Work item: In the records below, begin at the line containing "Task: Expand the avidemux_jobs result chevron" and end at the line containing "Collapse the green-marked"; quote every line in that span exactly, including both boundary lines, and no others.

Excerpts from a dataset
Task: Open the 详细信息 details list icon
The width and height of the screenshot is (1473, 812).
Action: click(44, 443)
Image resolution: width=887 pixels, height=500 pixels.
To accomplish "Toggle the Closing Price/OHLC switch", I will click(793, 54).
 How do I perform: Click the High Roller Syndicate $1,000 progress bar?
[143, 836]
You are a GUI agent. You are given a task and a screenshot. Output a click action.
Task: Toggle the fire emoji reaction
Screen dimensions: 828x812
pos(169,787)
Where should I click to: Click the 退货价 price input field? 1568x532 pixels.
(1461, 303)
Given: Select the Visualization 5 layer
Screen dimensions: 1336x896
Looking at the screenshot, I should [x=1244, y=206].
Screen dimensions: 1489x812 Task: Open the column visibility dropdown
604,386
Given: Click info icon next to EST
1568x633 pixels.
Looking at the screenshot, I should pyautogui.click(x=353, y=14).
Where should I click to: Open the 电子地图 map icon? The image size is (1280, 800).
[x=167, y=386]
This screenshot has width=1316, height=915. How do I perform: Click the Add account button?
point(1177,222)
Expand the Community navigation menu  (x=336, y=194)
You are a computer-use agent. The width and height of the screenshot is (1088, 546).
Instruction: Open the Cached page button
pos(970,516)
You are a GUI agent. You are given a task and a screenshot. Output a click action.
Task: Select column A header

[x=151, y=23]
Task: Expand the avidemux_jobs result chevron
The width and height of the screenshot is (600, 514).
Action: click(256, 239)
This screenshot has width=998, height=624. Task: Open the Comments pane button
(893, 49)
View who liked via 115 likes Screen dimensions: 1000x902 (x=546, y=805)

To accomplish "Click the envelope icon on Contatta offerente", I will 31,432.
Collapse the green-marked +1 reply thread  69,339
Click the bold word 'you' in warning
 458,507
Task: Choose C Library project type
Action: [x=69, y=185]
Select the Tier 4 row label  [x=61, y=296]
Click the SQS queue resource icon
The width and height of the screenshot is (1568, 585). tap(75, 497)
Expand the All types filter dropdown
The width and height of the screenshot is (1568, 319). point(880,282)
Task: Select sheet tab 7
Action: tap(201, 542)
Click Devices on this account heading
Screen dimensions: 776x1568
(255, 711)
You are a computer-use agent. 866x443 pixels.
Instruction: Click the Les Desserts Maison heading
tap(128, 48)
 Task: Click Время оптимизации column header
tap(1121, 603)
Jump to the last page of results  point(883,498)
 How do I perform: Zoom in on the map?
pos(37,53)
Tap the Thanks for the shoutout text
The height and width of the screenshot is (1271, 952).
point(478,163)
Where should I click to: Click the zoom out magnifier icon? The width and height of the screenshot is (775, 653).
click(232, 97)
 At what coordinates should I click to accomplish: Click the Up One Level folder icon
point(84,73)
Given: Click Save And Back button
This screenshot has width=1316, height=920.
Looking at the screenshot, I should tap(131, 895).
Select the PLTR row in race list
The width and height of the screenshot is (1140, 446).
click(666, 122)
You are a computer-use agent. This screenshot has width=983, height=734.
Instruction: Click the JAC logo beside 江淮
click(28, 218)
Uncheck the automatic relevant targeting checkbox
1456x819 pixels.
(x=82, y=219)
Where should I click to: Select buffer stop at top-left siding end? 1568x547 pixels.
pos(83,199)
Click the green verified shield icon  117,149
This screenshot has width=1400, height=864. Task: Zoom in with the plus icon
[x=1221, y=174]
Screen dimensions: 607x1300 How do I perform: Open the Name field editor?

Completed exercise:
Task: Expand the avidemux_jobs result chevron
The width and height of the screenshot is (600, 514).
Action: click(256, 239)
This screenshot has width=998, height=624. Task: Open the Comments pane button
(893, 49)
View who liked via 115 likes Screen dimensions: 1000x902 (x=546, y=805)

To accomplish "Click the envelope icon on Contatta offerente", I will 31,432.
Collapse the green-marked +1 reply thread  69,339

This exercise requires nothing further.